Viewers Tuning Out Boston Newscasts

As NBC gets ready to launch their new station in Boston, viewers are tuning out local newscasts.

The Boston Herald writes that all four of the major local stations — WCVB, WHDH, WFXT and WBZ — lost audience at 6 p.m. and 11 p.m. from the May 2015 sweeps period to the May 2016 sweeps in the critical 25- to 54-year-old demographic, the audience advertisers want most.

WBZ, which recently replaced its news director, had only 18,000 adult viewers at 6 p.m. and just 16,000 at 11 p.m. ’BZ even loses the 11 p.m. news race to Fox25 (WFXT), which has no network programming as its lead-in at 11, but still draws 23,000 adults.

WCVB, which introduced new star anchorgal Maria Stephanos in February, actually had more viewers in that demo last May with Heather Unruh on the anchor­ desk alongside Ed Harding.

Conversely, WFXT, which lost Stephanos last August, lost half its adult audience at 6 p.m. when she went to WCVB.

And WHDH, which is facing the loss of its NBC affiliation to the new NBC Boston, actually picked up 2,000 adult viewers at 6 p.m. but lost 6,000 at 11 p.m.
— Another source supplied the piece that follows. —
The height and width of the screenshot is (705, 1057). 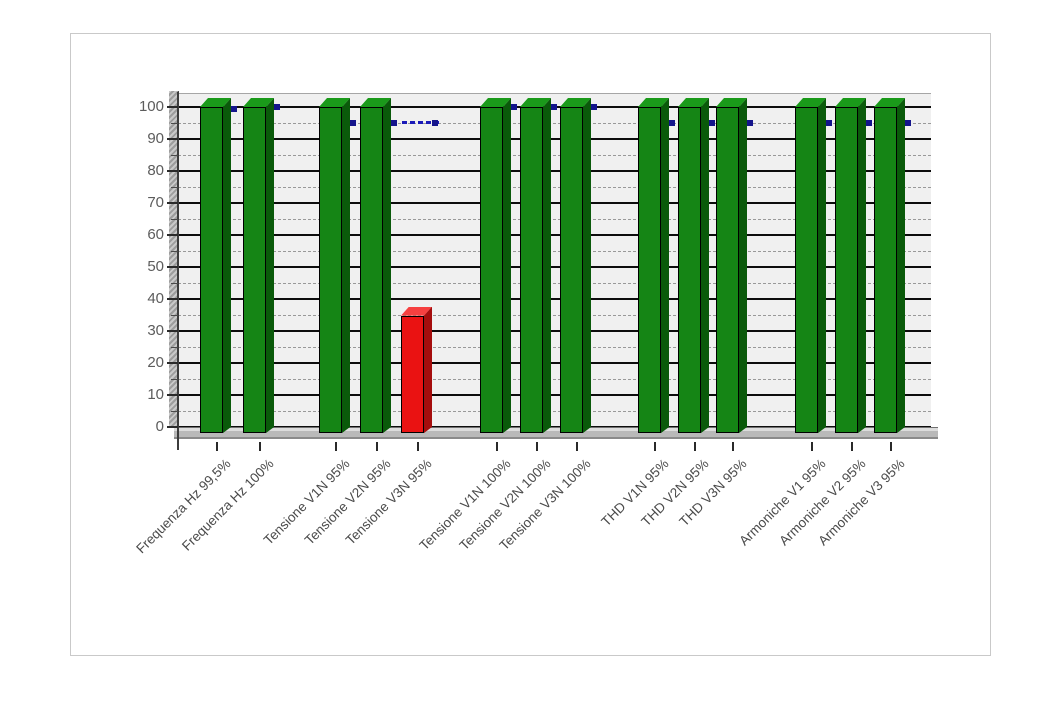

“We are all down,” said one TV insider. “You never like to see it. But there’s always an ebb and flow.”

Viewership was down overall from the February sweeps period when it gets darker earlier and more people are inside watching local news. There is also more original network programming in February than May, when some reruns begin.

But the overall trend is that viewers are leaving TV and opting to get their news elsewhere, on phones, computers, etc. And local stations keep adding newscasts in an effort to hang on to their audience.